Beer: Klar gibt es Konfliktpunkte. Wenn es keinerlei Konfliktpunkte gäbe, wären wir alle in derselben Partei, das ist logisch. Es ist nachher die Frage, ob man sich drauf einlassen kann, auch bei den anderen Gesprächspartnern, die Bildungseinrichtungen eigenständig zu machen. Wir wollen autonome Hochschulen, und dazu gehört für uns eben auch, dass sie selbst darüber entscheiden können, ob es zusätzlich zur staatlichen Finanzierung für einzelne Studiengänge nachgelagerte Studiengebühren gibt. Wir kombinieren das aber eben auch mit einem elternunabhängigen BAföG. Das heißt, wir wollen weg von der Antragsbürokratie hin zu einem BAföG, wo jeder Studierende 500 Euro im Monat bekommt, unabhängig davon, sich irgendwo lange in Schlangen einreihen zu müssen, gerade weil wir sehen, dass immer mehr Studierende arbeiten und immer weniger Studierende BAföG-berechtigt sind.

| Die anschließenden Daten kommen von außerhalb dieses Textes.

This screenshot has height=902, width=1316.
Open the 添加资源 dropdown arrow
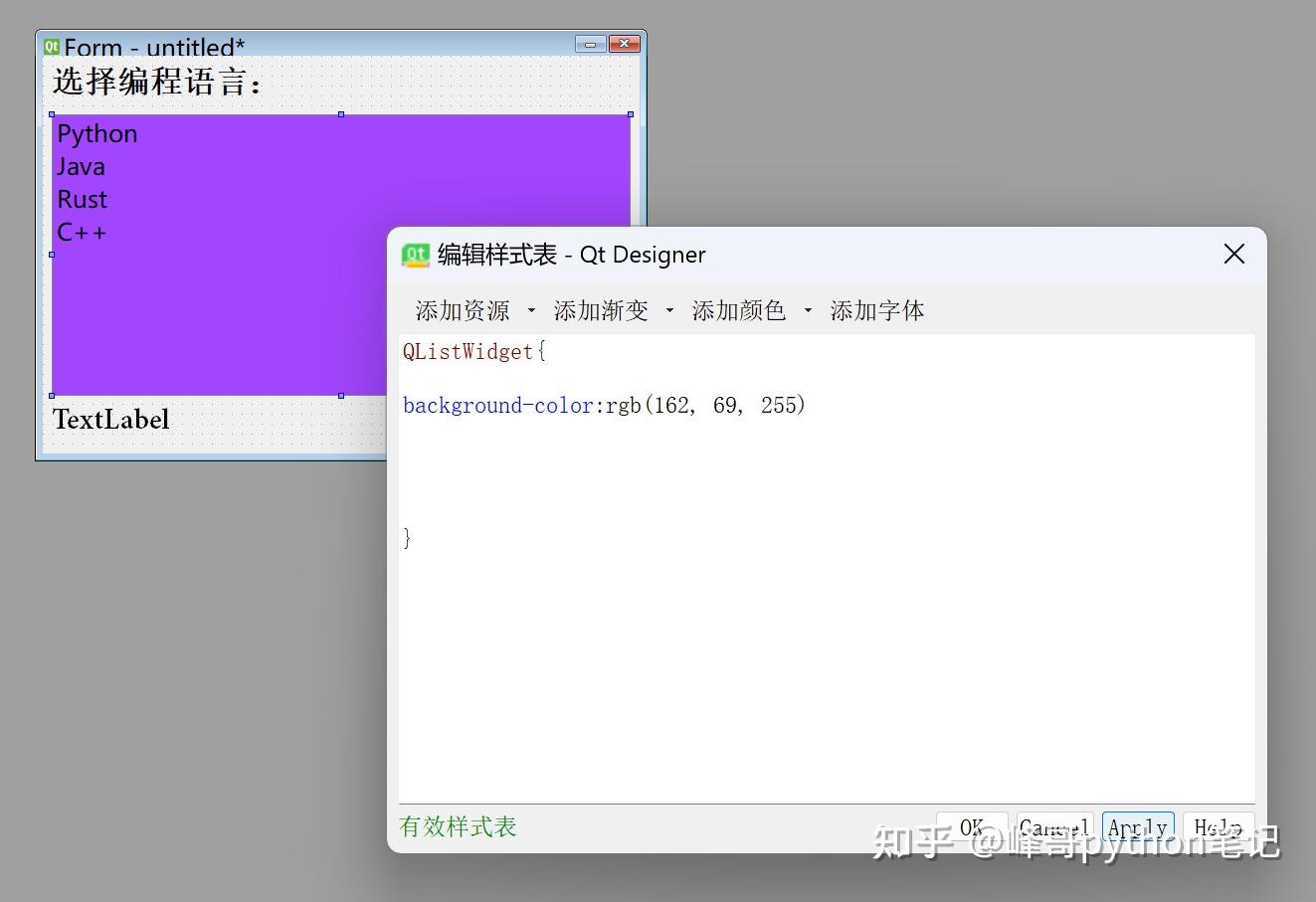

Frage: Sie klingen trotzdem relativ zuversichtlich. Würden Sie sagen, Bildung würde bei anstehenden Koalitionsverhandlungen mit Union und Grünen eher ein unproblematisches Thema werden?

Beer: Nein, ich glaube, es gibt nachher am Ende keinerlei unproblematische Themen. Aber ich setze darauf, dass wir erst einmal offen von allen Seiten in diese Gespräche gehen. Nachher geht es eben nicht um parteipolitische Taktiererei, sondern es muss um die Zukunft Deutschlands gehen, und die wird bei der Bildung entschieden werden. Weil das ist die Grundlage für jeden, nachher selbstbestimmt, erfolgreich eben auch am Arbeitsmarkt teilhaben zu können, sein Leben selbst gestalten zu können, auch seine Träume zu verwirklichen.